→ Material for this exercise
+ + + + + + +

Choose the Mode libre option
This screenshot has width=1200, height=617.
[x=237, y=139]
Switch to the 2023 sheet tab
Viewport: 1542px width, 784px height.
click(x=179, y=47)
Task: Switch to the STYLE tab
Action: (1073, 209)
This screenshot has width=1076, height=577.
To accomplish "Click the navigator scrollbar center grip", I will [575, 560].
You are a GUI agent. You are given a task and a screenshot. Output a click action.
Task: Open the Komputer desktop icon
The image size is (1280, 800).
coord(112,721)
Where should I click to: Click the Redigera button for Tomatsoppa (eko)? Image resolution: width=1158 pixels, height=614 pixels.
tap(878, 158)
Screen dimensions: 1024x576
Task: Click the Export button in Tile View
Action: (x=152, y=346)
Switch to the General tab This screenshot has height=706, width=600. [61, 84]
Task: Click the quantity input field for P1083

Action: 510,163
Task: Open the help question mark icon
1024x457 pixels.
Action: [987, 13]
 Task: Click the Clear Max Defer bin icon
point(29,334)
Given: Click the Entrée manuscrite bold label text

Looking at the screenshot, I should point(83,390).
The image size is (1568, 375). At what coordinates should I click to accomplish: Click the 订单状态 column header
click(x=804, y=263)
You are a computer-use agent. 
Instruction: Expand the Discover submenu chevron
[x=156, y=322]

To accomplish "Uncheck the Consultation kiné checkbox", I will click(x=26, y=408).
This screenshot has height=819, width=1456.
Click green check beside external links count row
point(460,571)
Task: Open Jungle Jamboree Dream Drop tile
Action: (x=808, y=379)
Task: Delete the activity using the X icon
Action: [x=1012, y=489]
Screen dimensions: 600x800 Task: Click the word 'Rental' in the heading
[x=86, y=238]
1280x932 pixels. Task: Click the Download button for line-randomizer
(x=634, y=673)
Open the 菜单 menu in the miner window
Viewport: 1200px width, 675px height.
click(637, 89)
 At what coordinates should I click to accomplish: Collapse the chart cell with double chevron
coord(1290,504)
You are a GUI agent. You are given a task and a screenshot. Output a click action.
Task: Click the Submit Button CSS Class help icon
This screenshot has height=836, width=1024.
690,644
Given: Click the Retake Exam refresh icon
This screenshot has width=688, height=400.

+ + + + + + +

→ Description of the task
Print the line containing "Click green check", then every line after it through the last line of the records, each exactly as written; nothing else belongs in the answer.

→ Solution for this task
Click green check beside external links count row
point(460,571)
Task: Open Jungle Jamboree Dream Drop tile
Action: (x=808, y=379)
Task: Delete the activity using the X icon
Action: [x=1012, y=489]
Screen dimensions: 600x800 Task: Click the word 'Rental' in the heading
[x=86, y=238]
1280x932 pixels. Task: Click the Download button for line-randomizer
(x=634, y=673)
Open the 菜单 menu in the miner window
Viewport: 1200px width, 675px height.
click(637, 89)
 At what coordinates should I click to accomplish: Collapse the chart cell with double chevron
coord(1290,504)
You are a GUI agent. You are given a task and a screenshot. Output a click action.
Task: Click the Submit Button CSS Class help icon
This screenshot has height=836, width=1024.
690,644
Given: Click the Retake Exam refresh icon
This screenshot has width=688, height=400.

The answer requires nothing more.